### Directions for this task
Copy out the data listing below verbatim, from its first line down to and including the line containing "[x=91, y=73]".

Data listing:
--- start ---

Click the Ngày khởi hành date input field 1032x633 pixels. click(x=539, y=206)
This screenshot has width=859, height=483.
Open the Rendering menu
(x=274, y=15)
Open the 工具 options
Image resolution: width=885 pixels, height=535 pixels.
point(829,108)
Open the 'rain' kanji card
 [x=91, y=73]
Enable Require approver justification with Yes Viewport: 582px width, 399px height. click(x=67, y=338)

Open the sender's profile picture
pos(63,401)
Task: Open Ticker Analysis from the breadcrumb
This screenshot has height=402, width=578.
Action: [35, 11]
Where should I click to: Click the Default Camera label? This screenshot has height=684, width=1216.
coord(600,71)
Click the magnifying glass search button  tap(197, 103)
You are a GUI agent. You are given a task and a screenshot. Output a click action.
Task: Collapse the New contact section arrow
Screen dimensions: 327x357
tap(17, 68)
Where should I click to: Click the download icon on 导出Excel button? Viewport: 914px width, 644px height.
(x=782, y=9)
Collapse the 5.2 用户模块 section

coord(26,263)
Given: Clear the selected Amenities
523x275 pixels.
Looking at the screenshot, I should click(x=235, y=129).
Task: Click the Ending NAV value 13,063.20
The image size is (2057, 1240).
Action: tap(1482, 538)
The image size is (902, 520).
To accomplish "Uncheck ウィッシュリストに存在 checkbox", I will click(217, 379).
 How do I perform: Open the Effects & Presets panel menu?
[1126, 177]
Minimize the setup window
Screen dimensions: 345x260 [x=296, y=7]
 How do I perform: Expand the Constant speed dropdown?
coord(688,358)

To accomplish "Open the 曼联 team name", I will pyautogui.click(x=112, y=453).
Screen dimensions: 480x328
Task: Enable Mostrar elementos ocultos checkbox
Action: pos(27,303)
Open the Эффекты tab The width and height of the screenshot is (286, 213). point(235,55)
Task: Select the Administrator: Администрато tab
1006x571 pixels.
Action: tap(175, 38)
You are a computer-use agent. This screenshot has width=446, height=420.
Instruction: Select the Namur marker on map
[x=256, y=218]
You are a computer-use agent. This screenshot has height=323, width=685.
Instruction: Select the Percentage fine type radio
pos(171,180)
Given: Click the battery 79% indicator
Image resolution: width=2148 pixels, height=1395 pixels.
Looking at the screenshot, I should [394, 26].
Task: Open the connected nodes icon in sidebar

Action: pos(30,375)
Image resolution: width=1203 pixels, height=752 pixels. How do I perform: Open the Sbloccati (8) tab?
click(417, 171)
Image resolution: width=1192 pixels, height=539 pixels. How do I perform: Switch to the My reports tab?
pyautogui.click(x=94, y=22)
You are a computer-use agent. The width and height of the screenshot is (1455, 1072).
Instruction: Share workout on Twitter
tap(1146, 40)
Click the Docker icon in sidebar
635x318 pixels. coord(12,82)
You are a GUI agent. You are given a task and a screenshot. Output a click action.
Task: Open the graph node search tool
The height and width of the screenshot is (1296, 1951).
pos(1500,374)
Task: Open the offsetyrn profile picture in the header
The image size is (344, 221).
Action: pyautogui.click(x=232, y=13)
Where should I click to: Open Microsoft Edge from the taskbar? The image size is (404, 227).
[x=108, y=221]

--- end ---

### Final answer
Click the Ngày khởi hành date input field 1032x633 pixels. click(x=539, y=206)
This screenshot has width=859, height=483.
Open the Rendering menu
(x=274, y=15)
Open the 工具 options
Image resolution: width=885 pixels, height=535 pixels.
point(829,108)
Open the 'rain' kanji card
 [x=91, y=73]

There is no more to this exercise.